BEGIN DATA FOR REVIEW
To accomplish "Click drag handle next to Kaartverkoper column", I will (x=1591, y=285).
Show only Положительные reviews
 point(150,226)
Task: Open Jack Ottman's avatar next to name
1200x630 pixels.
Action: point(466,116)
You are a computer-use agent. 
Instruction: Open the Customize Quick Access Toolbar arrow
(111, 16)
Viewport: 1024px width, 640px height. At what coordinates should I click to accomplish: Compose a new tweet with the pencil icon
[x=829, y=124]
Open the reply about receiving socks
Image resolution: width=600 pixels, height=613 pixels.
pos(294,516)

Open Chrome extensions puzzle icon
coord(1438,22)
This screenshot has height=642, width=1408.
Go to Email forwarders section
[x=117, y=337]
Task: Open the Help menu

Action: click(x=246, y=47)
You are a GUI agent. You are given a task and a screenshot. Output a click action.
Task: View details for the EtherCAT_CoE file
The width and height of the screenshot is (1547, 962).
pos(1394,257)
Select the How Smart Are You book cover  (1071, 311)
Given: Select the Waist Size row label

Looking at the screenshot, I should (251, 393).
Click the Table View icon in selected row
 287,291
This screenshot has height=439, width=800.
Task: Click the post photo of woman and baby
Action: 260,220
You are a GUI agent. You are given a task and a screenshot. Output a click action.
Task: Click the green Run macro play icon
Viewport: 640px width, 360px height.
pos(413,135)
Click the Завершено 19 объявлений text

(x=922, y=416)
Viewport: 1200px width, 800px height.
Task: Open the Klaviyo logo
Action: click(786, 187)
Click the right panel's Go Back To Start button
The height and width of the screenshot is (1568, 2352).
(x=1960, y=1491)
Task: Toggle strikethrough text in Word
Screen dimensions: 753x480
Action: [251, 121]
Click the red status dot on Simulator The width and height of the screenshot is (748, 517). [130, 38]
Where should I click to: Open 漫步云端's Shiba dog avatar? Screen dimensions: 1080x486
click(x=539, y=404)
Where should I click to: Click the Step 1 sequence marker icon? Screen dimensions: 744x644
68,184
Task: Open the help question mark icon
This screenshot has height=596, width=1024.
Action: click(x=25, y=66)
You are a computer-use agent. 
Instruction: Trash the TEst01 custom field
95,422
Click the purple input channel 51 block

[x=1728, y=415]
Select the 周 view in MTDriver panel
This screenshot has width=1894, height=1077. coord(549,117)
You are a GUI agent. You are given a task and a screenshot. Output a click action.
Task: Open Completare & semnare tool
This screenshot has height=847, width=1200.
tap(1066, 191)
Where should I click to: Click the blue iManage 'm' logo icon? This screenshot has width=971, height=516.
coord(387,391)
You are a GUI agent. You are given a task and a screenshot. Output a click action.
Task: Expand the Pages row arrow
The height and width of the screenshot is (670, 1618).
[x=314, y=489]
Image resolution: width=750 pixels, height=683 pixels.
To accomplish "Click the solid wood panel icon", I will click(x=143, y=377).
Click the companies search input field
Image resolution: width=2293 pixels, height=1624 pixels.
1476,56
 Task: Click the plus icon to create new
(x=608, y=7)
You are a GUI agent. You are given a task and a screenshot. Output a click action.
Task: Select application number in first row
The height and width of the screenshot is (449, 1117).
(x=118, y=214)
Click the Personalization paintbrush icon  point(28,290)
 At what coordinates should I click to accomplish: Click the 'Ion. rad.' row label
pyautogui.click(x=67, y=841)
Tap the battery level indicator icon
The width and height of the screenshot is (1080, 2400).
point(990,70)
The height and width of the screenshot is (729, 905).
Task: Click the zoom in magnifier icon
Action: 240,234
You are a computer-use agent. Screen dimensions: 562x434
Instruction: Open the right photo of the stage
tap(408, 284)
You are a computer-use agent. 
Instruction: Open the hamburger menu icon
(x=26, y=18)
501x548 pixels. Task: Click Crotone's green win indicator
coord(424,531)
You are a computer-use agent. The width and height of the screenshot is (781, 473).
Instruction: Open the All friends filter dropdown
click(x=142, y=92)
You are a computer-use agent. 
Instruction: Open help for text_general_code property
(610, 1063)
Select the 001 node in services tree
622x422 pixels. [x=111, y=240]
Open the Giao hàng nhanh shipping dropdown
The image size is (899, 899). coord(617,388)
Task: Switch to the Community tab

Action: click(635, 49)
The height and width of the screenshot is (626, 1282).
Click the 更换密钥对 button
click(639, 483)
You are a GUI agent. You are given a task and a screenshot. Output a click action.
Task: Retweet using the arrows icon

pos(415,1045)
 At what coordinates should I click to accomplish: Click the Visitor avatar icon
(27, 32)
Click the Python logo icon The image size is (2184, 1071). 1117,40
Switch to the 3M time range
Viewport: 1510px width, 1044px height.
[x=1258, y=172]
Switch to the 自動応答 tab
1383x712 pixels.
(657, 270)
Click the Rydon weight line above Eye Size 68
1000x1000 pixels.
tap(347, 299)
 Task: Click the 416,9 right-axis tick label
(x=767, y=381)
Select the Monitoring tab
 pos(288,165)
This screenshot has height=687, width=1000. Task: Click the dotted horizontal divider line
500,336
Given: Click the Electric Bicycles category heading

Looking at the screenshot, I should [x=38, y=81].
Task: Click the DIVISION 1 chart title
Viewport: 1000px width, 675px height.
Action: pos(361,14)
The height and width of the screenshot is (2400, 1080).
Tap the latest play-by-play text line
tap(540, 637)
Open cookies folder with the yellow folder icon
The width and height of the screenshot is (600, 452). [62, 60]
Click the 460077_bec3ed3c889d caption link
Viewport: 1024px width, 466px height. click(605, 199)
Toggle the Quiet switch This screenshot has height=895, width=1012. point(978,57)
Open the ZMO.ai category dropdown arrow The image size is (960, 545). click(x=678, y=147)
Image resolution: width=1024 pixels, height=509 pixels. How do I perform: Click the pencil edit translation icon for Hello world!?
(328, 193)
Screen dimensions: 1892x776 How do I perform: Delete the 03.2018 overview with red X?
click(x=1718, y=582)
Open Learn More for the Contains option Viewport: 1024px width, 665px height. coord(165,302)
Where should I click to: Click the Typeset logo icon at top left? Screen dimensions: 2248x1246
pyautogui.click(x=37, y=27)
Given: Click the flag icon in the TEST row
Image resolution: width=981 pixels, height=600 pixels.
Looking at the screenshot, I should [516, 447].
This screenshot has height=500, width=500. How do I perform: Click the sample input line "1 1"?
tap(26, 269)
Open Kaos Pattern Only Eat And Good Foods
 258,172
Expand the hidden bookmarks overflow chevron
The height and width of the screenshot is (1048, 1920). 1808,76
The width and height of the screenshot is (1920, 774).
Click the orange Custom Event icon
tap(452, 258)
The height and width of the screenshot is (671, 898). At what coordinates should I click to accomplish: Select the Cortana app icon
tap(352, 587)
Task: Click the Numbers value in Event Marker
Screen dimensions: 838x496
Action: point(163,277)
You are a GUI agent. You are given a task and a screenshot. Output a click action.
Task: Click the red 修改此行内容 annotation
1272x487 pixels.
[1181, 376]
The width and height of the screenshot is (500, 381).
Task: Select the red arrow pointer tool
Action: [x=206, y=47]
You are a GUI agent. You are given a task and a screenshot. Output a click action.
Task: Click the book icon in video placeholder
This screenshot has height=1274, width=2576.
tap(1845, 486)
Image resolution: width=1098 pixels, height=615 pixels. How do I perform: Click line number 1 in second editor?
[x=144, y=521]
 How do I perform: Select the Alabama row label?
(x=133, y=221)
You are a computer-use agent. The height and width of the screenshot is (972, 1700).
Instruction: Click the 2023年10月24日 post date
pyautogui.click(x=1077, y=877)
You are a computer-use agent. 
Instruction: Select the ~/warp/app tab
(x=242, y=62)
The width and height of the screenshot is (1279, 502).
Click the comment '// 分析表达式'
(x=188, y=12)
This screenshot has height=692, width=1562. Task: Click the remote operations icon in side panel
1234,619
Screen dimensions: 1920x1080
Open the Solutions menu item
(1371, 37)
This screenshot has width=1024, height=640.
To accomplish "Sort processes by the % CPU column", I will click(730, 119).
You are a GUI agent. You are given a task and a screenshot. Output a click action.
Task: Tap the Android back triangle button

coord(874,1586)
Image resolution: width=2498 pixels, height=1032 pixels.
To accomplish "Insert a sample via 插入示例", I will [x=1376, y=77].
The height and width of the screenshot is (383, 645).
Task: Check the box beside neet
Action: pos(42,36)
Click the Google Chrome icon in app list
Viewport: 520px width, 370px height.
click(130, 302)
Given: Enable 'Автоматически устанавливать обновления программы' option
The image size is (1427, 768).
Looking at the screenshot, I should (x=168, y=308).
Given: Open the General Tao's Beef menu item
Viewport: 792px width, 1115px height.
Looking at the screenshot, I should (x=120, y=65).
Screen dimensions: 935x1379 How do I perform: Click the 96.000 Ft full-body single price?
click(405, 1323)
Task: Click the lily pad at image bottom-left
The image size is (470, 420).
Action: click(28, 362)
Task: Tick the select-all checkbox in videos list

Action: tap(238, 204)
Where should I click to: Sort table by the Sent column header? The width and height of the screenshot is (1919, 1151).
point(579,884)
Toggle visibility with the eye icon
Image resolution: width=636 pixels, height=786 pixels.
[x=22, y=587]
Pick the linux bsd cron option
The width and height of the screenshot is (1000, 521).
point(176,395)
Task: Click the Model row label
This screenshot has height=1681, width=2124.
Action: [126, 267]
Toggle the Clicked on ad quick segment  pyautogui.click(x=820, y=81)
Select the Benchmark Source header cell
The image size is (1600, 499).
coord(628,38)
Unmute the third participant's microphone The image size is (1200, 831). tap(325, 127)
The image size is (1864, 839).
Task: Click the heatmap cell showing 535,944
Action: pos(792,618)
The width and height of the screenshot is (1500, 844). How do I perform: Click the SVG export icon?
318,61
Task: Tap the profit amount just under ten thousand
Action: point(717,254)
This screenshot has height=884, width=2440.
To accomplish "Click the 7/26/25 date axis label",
END DATA FOR REVIEW
- **TASK TO COMPLETE**
Go through the records and show every line with the string "next" in it.

- **SOLUTION**
To accomplish "Click drag handle next to Kaartverkoper column", I will (x=1591, y=285).
Task: Open Jack Ottman's avatar next to name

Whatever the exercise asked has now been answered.